Um estudo realizado por pesquisadores da Universidade de São Paulo e da Universidade de Oxford, no Reino Unido, investigou como a duração da depressão influencia as mudanças estruturais no cérebro. Publicados na revista Scientific Reports, os resultados indicam que não apenas a gravidade dos sintomas, mas também a cronicidade da doença desempenham um papel crucial nas alterações observadas nas redes cerebrais.
Os cientistas analisaram imagens cerebrais de 46 pacientes diagnosticados com transtorno depressivo maior (TDM), caracterizado por sentimentos persistentes de tristeza e desesperança.
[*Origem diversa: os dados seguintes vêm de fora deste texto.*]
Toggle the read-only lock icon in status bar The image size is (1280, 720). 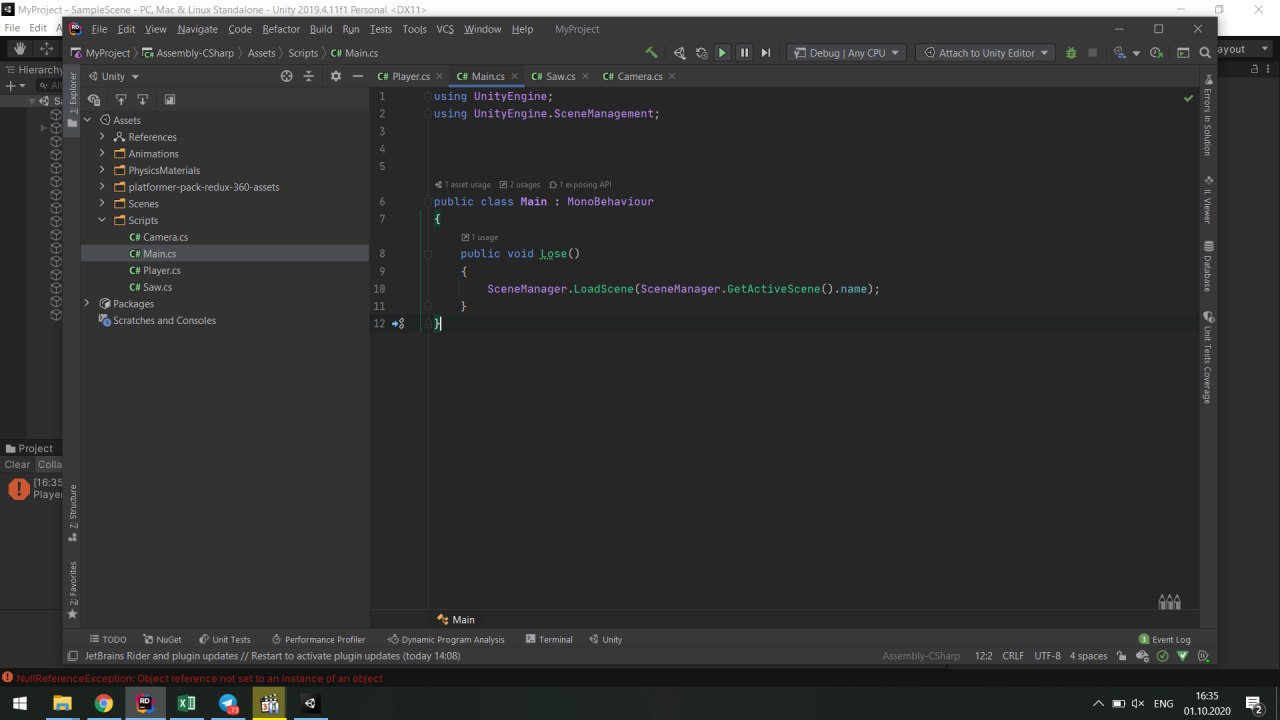click(1121, 656)
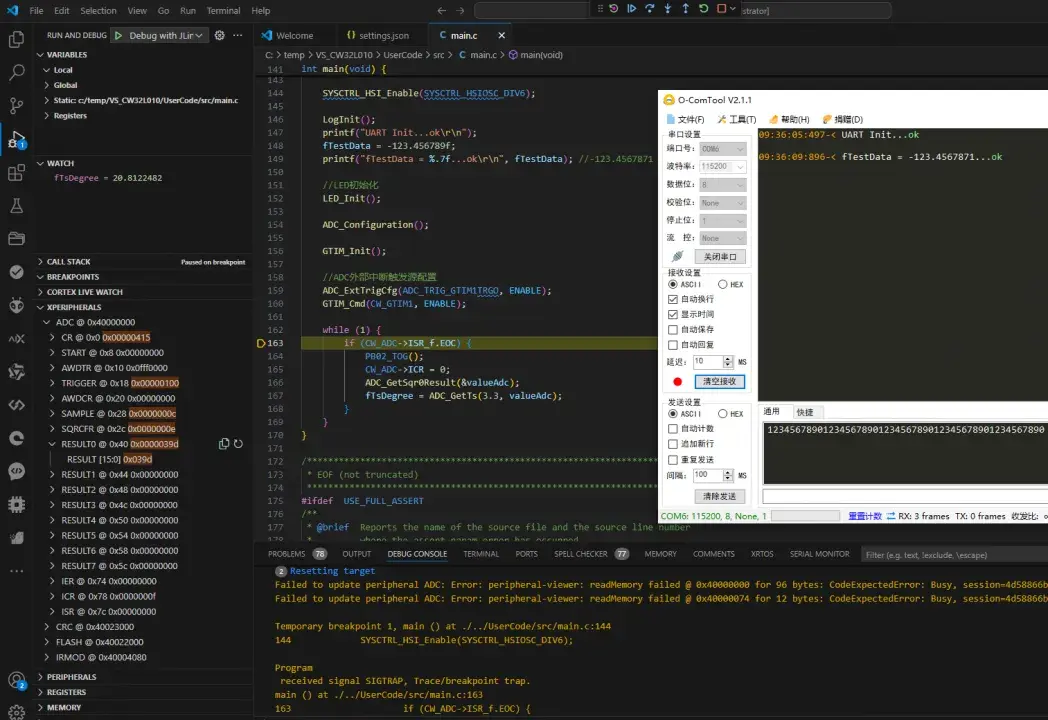
Task: Click the Step Out debug icon
Action: click(x=685, y=8)
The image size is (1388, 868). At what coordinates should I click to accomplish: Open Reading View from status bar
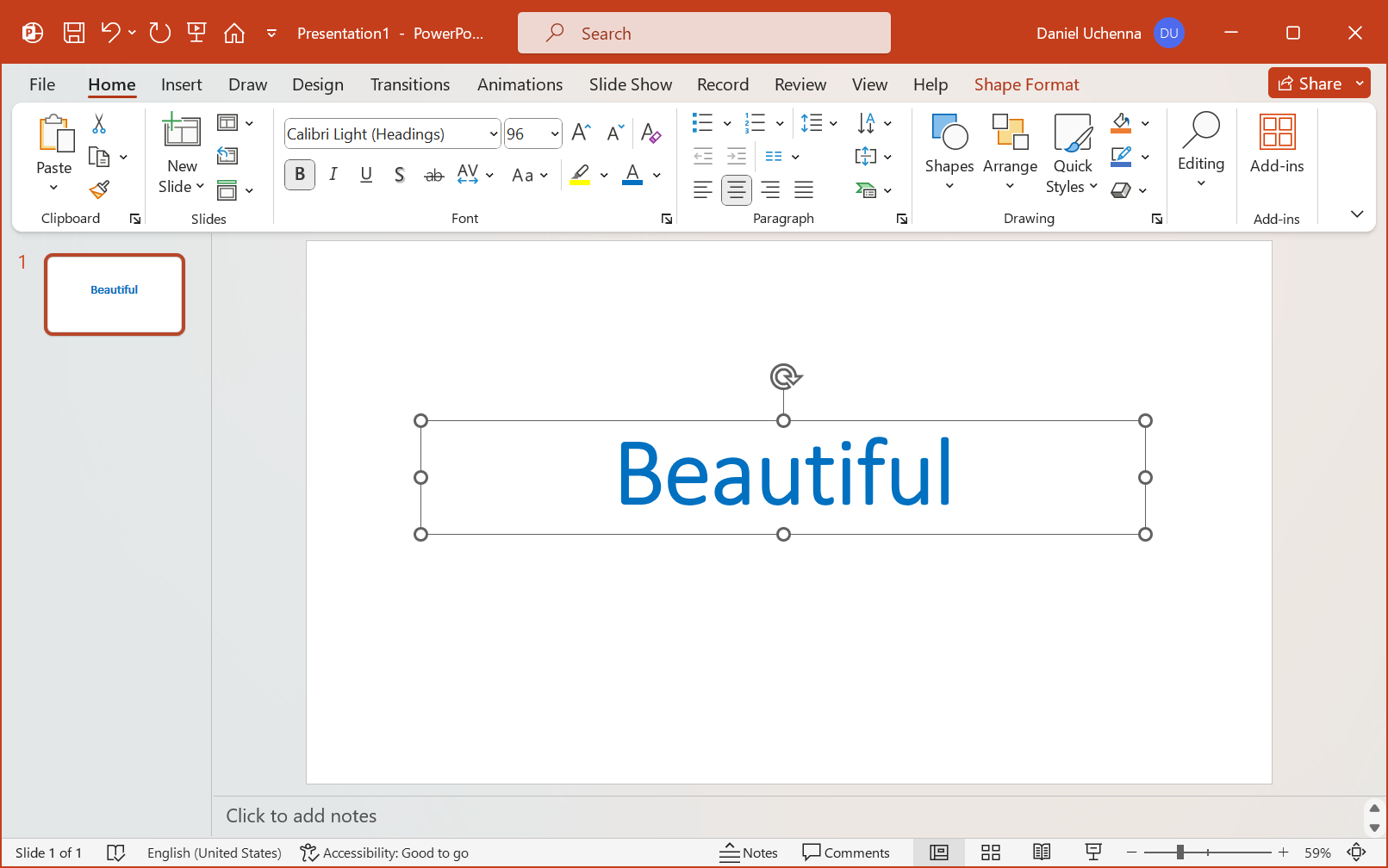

A pesquisa sugere que a duração da depressão, especialmente em casos crônicos que duram mais de 24 meses, está ligada a padrões distintos de conexão entre duas redes funcionais significativas do cérebro: a Rede Executiva Central e a Rede de Modo Padrão.
Tamires Zanão, bolsista de pós-doutorado da Fapesp na Faculdade de Medicina da USP e primeira autora do estudo, destaca que a Rede Executiva Central está envolvida em funções como atenção e planejamento, enquanto a Rede de Modo Padrão está relacionada a processos internos, como autorreflexão e memória. A interação equilibrada entre essas duas redes é fundamental para o funcionamento saudável do cérebro.
Entretanto, o estudo aponta que, na presença da depressão, esse equilíbrio pode ser comprometido, resultando em uma predominância de pensamentos introspectivos com viés negativo. Essa descoberta ajuda a explicar as diferentes manifestações da depressão entre os pacientes e pode orientar o desenvolvimento de tratamentos mais personalizados no futuro.
Os dados utilizados na pesquisa foram obtidos a partir de um ensaio clínico coordenado pelo professor André Brunoni, atualmente na University of Texas Southwestern Medical Center. Durante o pós-doutorado de Zanão na Universidade de Oxford, as análises foram realizadas com o apoio da Fapesp, que também financiou o estudo por meio dos projetos 12/20911-5, 22/03266-0 e 23/13893-5.
A compreensão dessas interações cerebrais é fundamental, pois a escolha dos tratamentos para a depressão frequentemente requer um ajuste individualizado, que varia de paciente para paciente. Embora os achados representem um avanço significativo no entendimento da depressão, os pesquisadores enfatizam que mais dados são necessários para que essas informações possam influenciar decisivamente as práticas médicas no atendimento clínico.